## SOURCE DATA
::::::
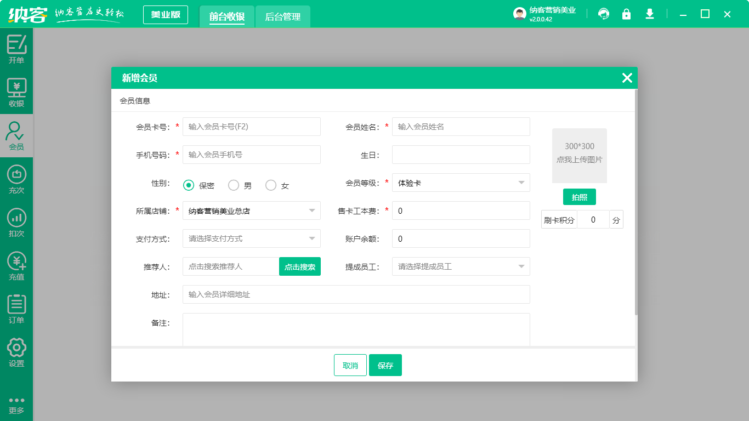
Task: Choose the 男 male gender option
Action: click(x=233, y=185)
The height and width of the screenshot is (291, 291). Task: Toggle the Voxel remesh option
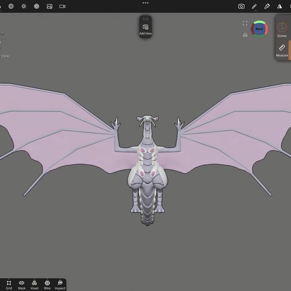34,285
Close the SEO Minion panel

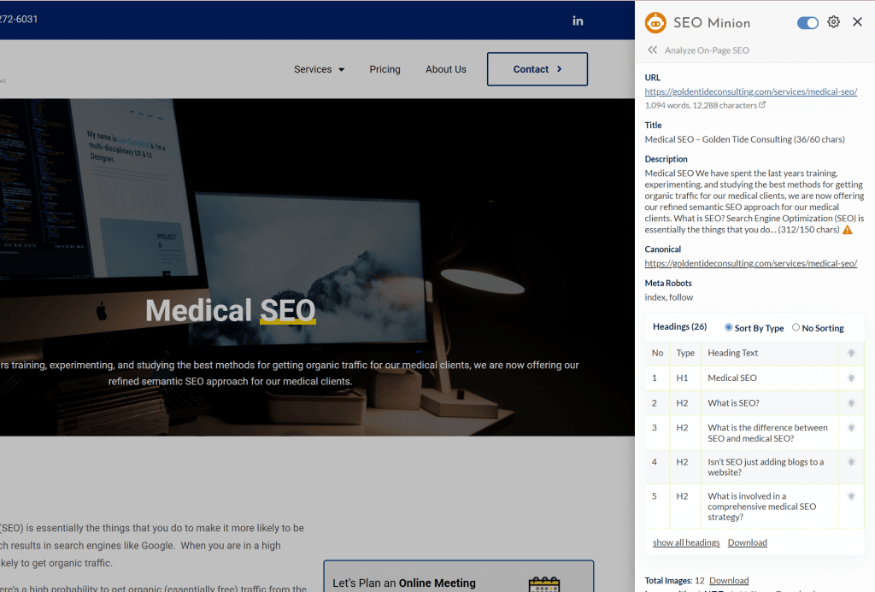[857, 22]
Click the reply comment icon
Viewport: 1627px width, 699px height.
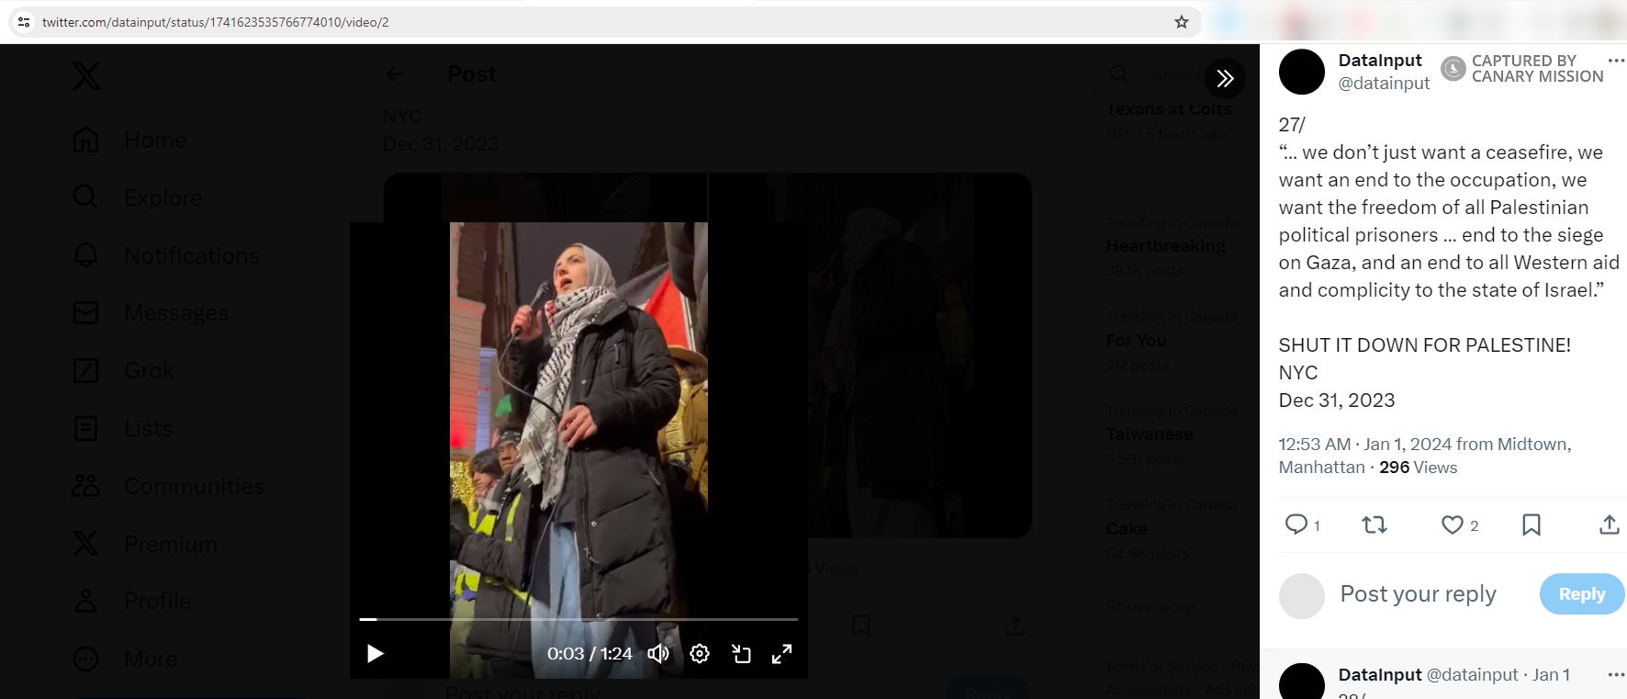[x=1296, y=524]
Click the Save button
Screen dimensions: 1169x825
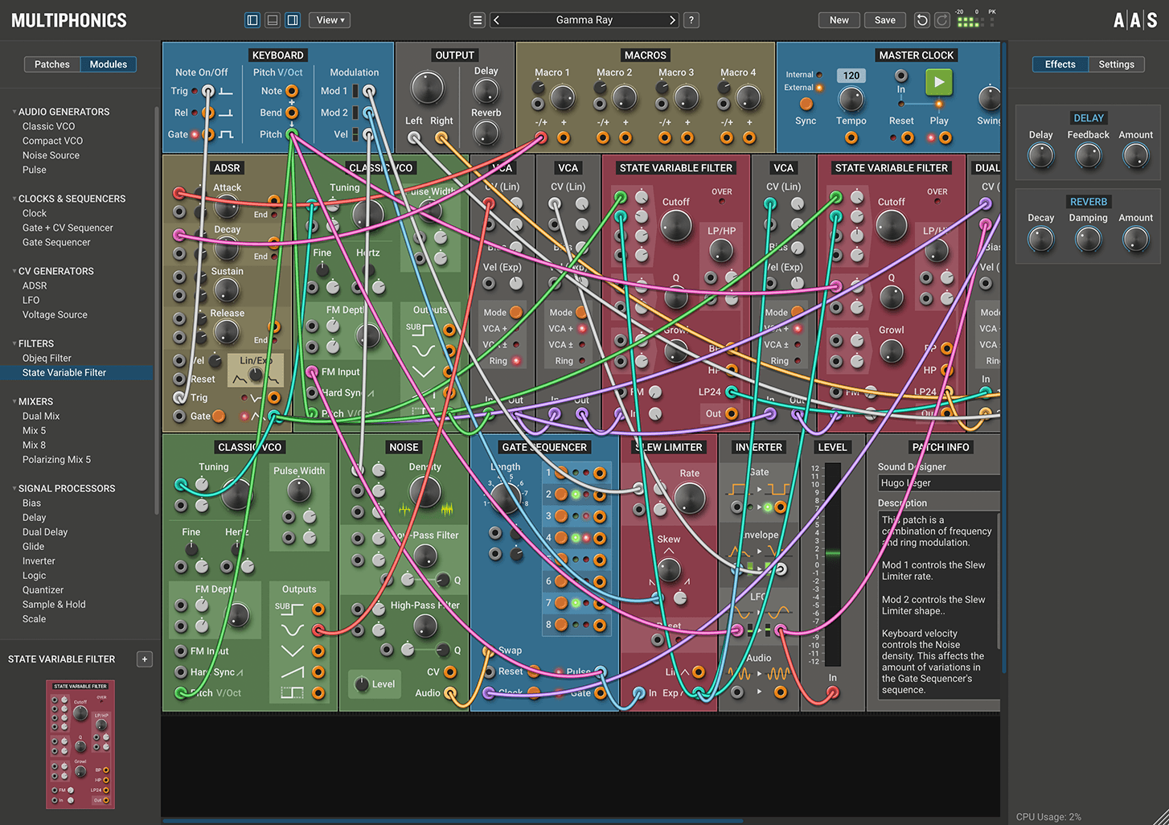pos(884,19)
::::::
## BRIEF
Quote verbatim every line starting at the line that contains "The height and" and ending with the last line of the records; omit all pictures.

## SOLUTION TO THE EXERCISE
The height and width of the screenshot is (291, 291). Task: Toggle the Voxel remesh option
34,285
Close the SEO Minion panel

[857, 22]
Click the reply comment icon
Viewport: 1627px width, 699px height.
[x=1296, y=524]
Click the Save button
Screen dimensions: 1169x825
pos(884,19)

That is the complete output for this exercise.